Selection and annotation of GPCR genes
- A set of 394 non-olfactory protein-coding GPCR genes in humans was selected using the GPCRdb and IUPhar Guide To Pharmacology databases.
- 66 GPCR genes which are associated with heritable traits in humans due to loss and gain of function mutations were annotated using OMIM data and Schoeneberg et al [3], including 15 GPCR genes associated with genetic diseases due to gain-of-function mutations and 51 GPCR genes were associated with genetic diseases due to loss-of-function mutations. 10 genes are associated with diseases due to both gain-of-function and loss-of-function.
- 98 GPCR genes which are the targets of FDA-approved drugs were annotated using data from Congreve et al [4], including 75 targets of activating drugs (partial/full agonist or PAM) and 61 targets of inactivating drugs (antagonist, inverse agonist or NAM). 35 GPCR genes are the targets of both activating and inactivating drugs.
Extraction of GPCR variants
- For each gene, summary statistics were extracted from the precomputed gnomAD analysis results. We chose to use the upper bound of the obs/exp ratio for pLoF variants, and the point estimate of the obs/exp ratio for missense variants annotated as damaging by PolyPhen2.

RECORD EXTRACTS →
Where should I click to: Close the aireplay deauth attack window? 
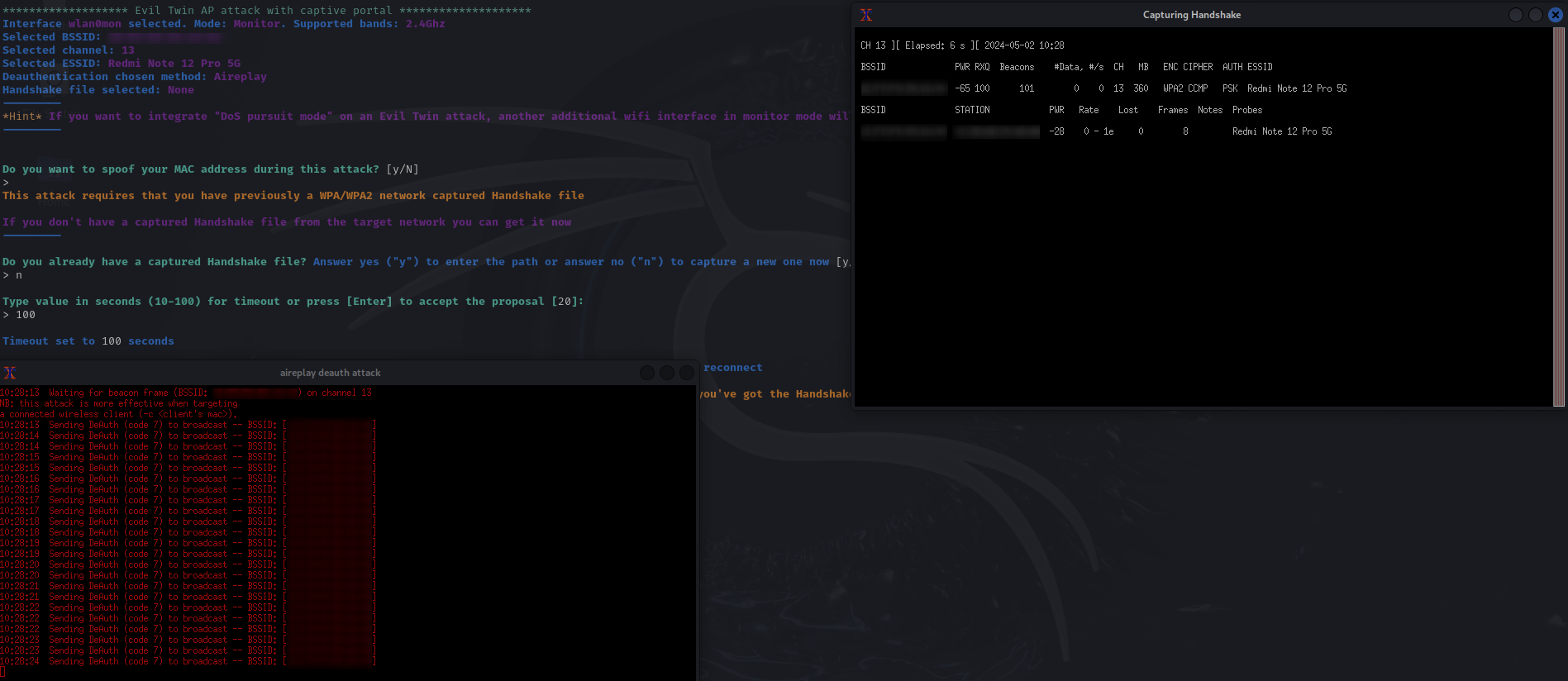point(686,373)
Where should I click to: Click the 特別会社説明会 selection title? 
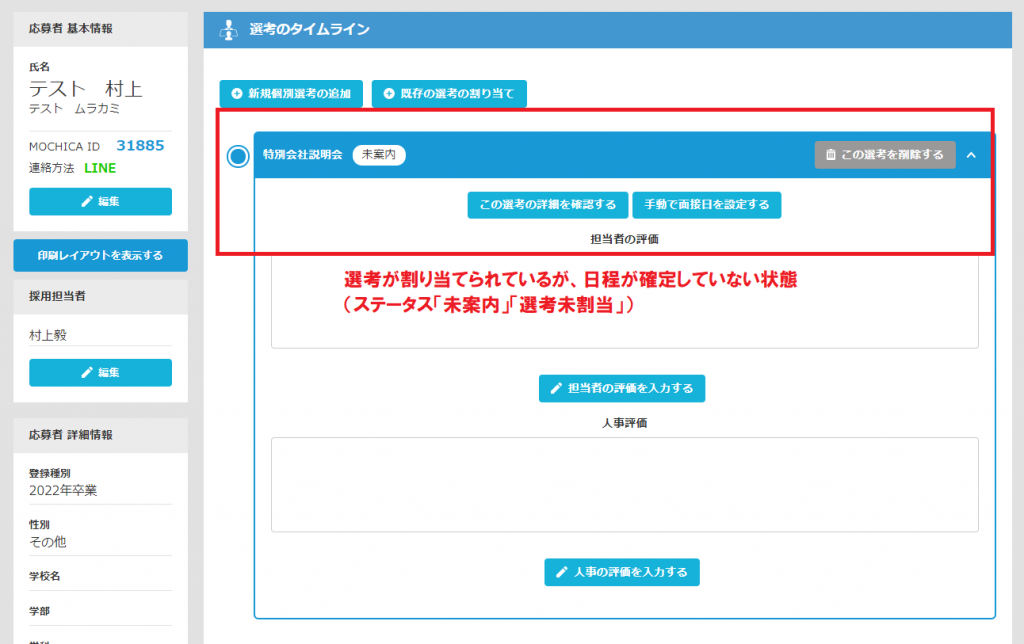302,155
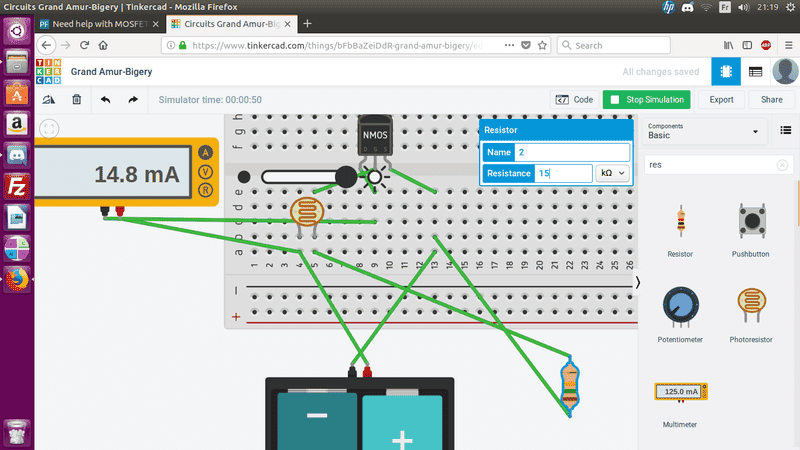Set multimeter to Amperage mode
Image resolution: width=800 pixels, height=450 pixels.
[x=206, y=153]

---

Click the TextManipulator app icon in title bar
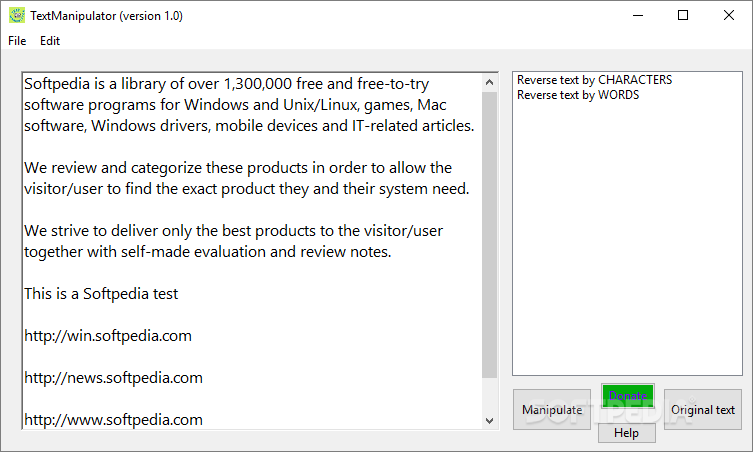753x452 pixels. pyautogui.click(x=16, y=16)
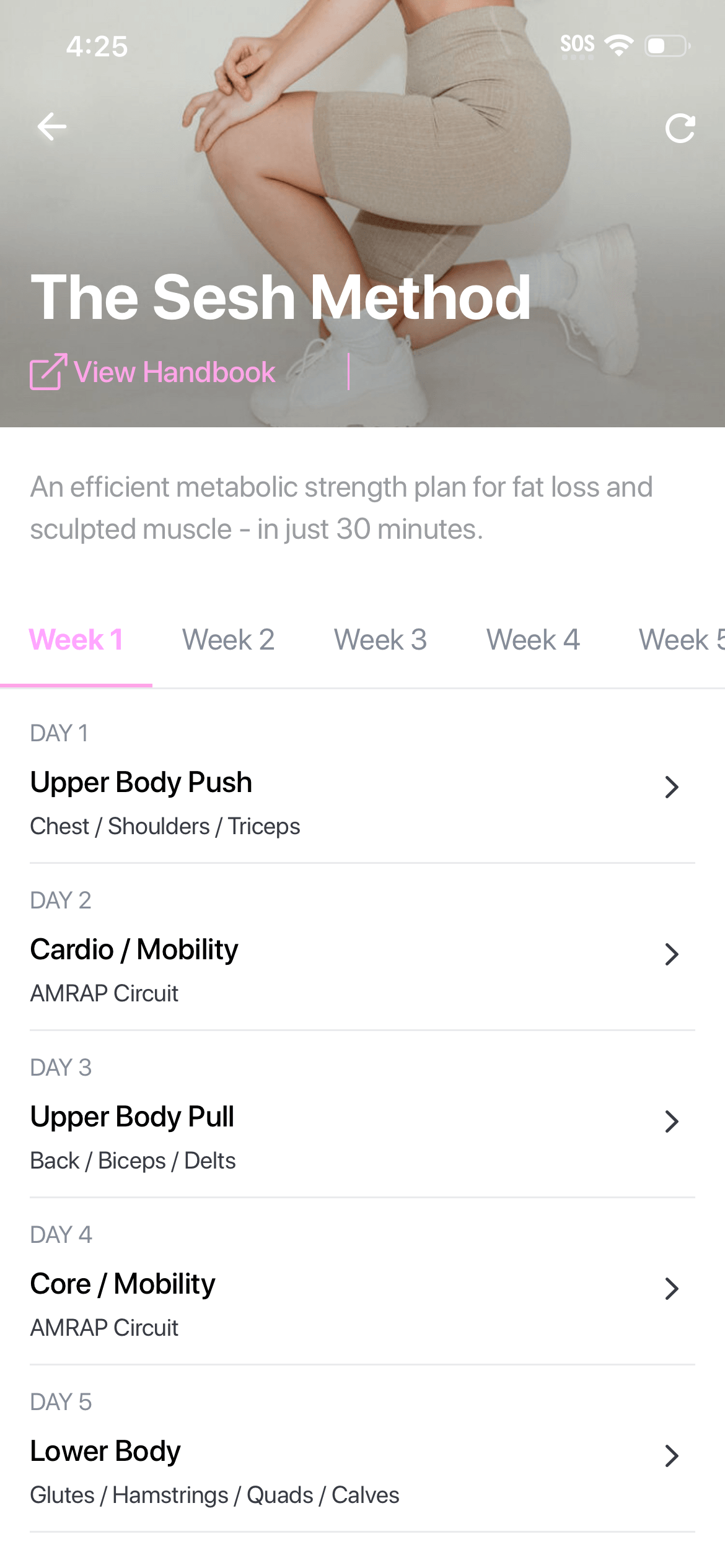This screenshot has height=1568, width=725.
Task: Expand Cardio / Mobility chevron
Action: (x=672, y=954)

...

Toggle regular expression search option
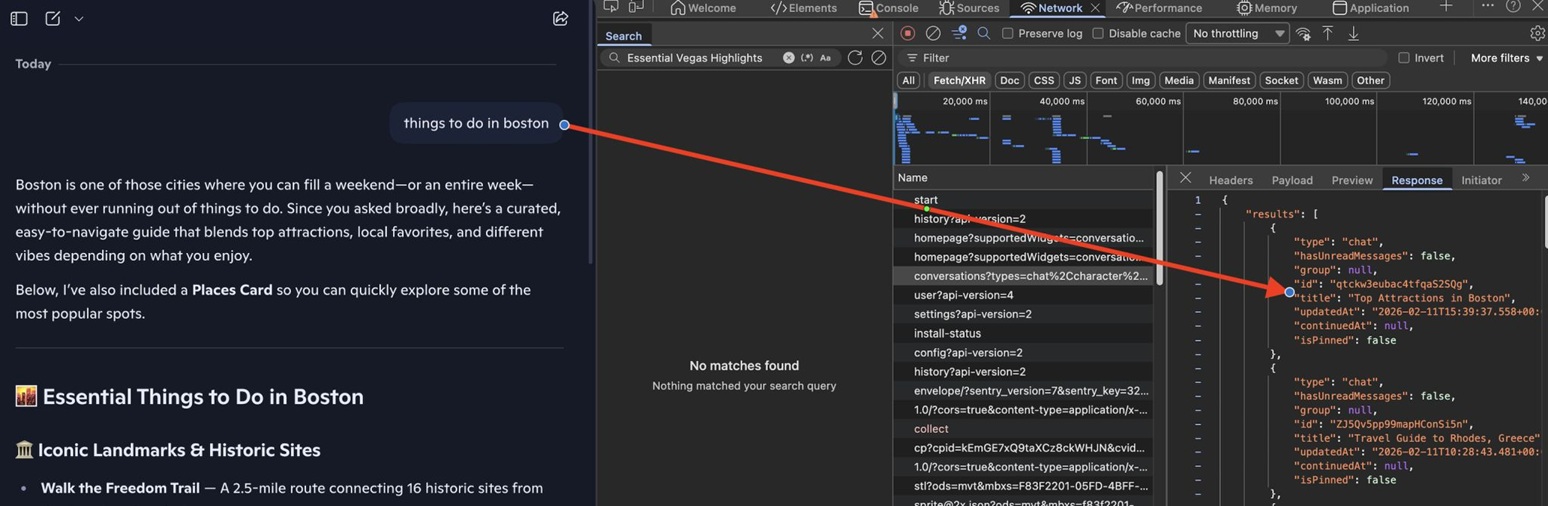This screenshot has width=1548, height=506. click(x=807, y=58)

REQUIRED ACTION → Return everything from "Selection and annotation" down to "To Pharmacology databases." in the GPCR gene text above, copied word for word.

OUTPUT FOR THIS EXERCISE →
Selection and annotation of GPCR genes
- A set of 394 non-olfactory protein-coding GPCR genes in humans was selected using the GPCRdb and IUPhar Guide To Pharmacology databases.